Entries taken from a collection:

....................

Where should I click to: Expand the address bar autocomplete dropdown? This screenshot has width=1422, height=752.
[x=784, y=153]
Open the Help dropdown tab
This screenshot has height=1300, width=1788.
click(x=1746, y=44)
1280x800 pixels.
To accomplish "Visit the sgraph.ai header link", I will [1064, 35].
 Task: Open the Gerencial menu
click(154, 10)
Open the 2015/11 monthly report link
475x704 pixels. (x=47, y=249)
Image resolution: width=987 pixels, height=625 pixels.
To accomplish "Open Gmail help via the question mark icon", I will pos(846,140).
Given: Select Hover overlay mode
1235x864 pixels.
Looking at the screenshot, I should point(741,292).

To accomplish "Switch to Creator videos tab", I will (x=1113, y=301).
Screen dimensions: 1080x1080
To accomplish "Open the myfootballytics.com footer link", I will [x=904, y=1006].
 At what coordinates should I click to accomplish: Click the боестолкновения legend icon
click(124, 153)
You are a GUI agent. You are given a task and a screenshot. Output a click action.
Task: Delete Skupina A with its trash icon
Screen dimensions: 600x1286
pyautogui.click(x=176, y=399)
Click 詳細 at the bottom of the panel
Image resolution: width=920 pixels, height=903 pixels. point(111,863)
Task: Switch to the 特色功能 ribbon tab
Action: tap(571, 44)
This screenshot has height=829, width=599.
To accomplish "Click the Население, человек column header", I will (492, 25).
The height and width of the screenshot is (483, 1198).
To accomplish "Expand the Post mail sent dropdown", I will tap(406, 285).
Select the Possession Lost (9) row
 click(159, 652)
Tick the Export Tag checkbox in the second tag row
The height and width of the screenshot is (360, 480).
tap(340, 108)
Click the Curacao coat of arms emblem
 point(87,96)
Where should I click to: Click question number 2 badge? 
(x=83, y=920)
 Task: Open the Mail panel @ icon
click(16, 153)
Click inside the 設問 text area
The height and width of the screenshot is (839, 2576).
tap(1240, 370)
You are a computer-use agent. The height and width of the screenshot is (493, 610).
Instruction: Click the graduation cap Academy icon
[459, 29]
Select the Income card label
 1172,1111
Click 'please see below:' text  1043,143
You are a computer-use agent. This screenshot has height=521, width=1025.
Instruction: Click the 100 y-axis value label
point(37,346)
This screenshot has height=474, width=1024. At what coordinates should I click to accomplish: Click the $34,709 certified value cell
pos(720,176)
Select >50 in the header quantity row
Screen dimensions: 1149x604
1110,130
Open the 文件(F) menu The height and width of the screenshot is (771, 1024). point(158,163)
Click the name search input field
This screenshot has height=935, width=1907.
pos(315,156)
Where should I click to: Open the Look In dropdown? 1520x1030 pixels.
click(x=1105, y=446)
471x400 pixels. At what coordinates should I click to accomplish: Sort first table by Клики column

....................

About this exercise:
Repeat every record exactly, so that nothing is lost or altered.

Solution to the exercise:
Where should I click to: Expand the address bar autocomplete dropdown? This screenshot has width=1422, height=752.
[x=784, y=153]
Open the Help dropdown tab
This screenshot has height=1300, width=1788.
click(x=1746, y=44)
1280x800 pixels.
To accomplish "Visit the sgraph.ai header link", I will [1064, 35].
 Task: Open the Gerencial menu
click(154, 10)
Open the 2015/11 monthly report link
475x704 pixels. (x=47, y=249)
Image resolution: width=987 pixels, height=625 pixels.
To accomplish "Open Gmail help via the question mark icon", I will pos(846,140).
Given: Select Hover overlay mode
1235x864 pixels.
Looking at the screenshot, I should point(741,292).

To accomplish "Switch to Creator videos tab", I will (x=1113, y=301).
Screen dimensions: 1080x1080
To accomplish "Open the myfootballytics.com footer link", I will [x=904, y=1006].
 At what coordinates should I click to accomplish: Click the боестолкновения legend icon
click(124, 153)
You are a GUI agent. You are given a task and a screenshot. Output a click action.
Task: Delete Skupina A with its trash icon
Screen dimensions: 600x1286
pyautogui.click(x=176, y=399)
Click 詳細 at the bottom of the panel
Image resolution: width=920 pixels, height=903 pixels. point(111,863)
Task: Switch to the 特色功能 ribbon tab
Action: tap(571, 44)
This screenshot has height=829, width=599.
To accomplish "Click the Население, человек column header", I will (492, 25).
The height and width of the screenshot is (483, 1198).
To accomplish "Expand the Post mail sent dropdown", I will tap(406, 285).
Select the Possession Lost (9) row
 click(159, 652)
Tick the Export Tag checkbox in the second tag row
The height and width of the screenshot is (360, 480).
tap(340, 108)
Click the Curacao coat of arms emblem
 point(87,96)
Where should I click to: Click question number 2 badge? 
(x=83, y=920)
 Task: Open the Mail panel @ icon
click(16, 153)
Click inside the 設問 text area
The height and width of the screenshot is (839, 2576).
tap(1240, 370)
You are a computer-use agent. The height and width of the screenshot is (493, 610).
Instruction: Click the graduation cap Academy icon
[459, 29]
Select the Income card label
 1172,1111
Click 'please see below:' text  1043,143
You are a computer-use agent. This screenshot has height=521, width=1025.
Instruction: Click the 100 y-axis value label
point(37,346)
This screenshot has height=474, width=1024. At what coordinates should I click to accomplish: Click the $34,709 certified value cell
pos(720,176)
Select >50 in the header quantity row
Screen dimensions: 1149x604
1110,130
Open the 文件(F) menu The height and width of the screenshot is (771, 1024). point(158,163)
Click the name search input field
This screenshot has height=935, width=1907.
pos(315,156)
Where should I click to: Open the Look In dropdown? 1520x1030 pixels.
click(x=1105, y=446)
471x400 pixels. At what coordinates should I click to accomplish: Sort first table by Клики column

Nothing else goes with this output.